Show that fx (x partial) and fy(y partial) exist at (0,0) and determine their value...

I get an x-partial derivative of (2x^4+8x^2y^2-2y^4)/((x^2 + y^2)^2)

I get a y-partial derivative of (-8yx^3)/((x^2+y^2)^2)

I have done them a million times and just keep getting that - how on earth are they supposed to exist at (0,0)??

I was thinking that the numerator would have a factor of (x^2+y^2)^2 but no such luck?

any ideas?

2. This is almost unreadable. Is the function

$\displaystyle \begin{cases}\frac{2x(x^2-y^2)}{x^2+y^2}\,\textrm{if}\,(x,y) \neq (0,0)\\ 0 \,\textrm{if}\,(x,y) = (0,0)\end{cases}$?

3. that is exactly it

4. Do NOT try to find the derivative at (0, 0) by finding the derivative at other points and taking the limit as (x, y) goes to (0, 0).
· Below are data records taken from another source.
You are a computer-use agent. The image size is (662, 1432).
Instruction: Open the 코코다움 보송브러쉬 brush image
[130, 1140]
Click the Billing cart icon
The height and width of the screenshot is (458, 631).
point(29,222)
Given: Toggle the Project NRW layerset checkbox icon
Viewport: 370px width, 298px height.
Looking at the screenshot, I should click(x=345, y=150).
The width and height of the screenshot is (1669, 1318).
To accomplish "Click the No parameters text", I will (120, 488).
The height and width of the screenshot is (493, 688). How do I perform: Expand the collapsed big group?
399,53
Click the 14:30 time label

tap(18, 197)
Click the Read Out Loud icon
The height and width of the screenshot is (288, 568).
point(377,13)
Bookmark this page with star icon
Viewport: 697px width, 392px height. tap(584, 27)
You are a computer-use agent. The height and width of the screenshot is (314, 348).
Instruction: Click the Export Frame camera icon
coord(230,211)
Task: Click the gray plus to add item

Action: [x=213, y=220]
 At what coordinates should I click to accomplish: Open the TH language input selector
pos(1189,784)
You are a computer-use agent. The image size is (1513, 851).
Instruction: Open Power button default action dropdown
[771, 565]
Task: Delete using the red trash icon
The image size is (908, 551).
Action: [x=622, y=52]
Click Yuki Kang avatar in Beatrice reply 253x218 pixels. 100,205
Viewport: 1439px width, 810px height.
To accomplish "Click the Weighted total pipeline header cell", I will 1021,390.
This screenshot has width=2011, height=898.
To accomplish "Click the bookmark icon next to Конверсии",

Derivatives are NOT necessarily continuous.

The partial derivative of f(x,y), with respect to x, at (0, 0) is
$\displaytype\lim_{h\to 0}\frac{f(h,0)- f(0,0)}{h}$

The partial derivative of f(x,y), with respect to y, at (0, 0) is
$\displaytype\lim_{h\to 0}\frac{f(0,h)- f(0,0)}{h}$

Here, f(0,0)= 0 and $f(h, 0)= \frac{2h(h^2- 0^2)}{h^2+ 0^2}= \frac{2h(h^2)}{h^2}= 2h$

$f(0, h)= \frac{2(0)(0^2- h^2)}{0^2+ h^2}= 0$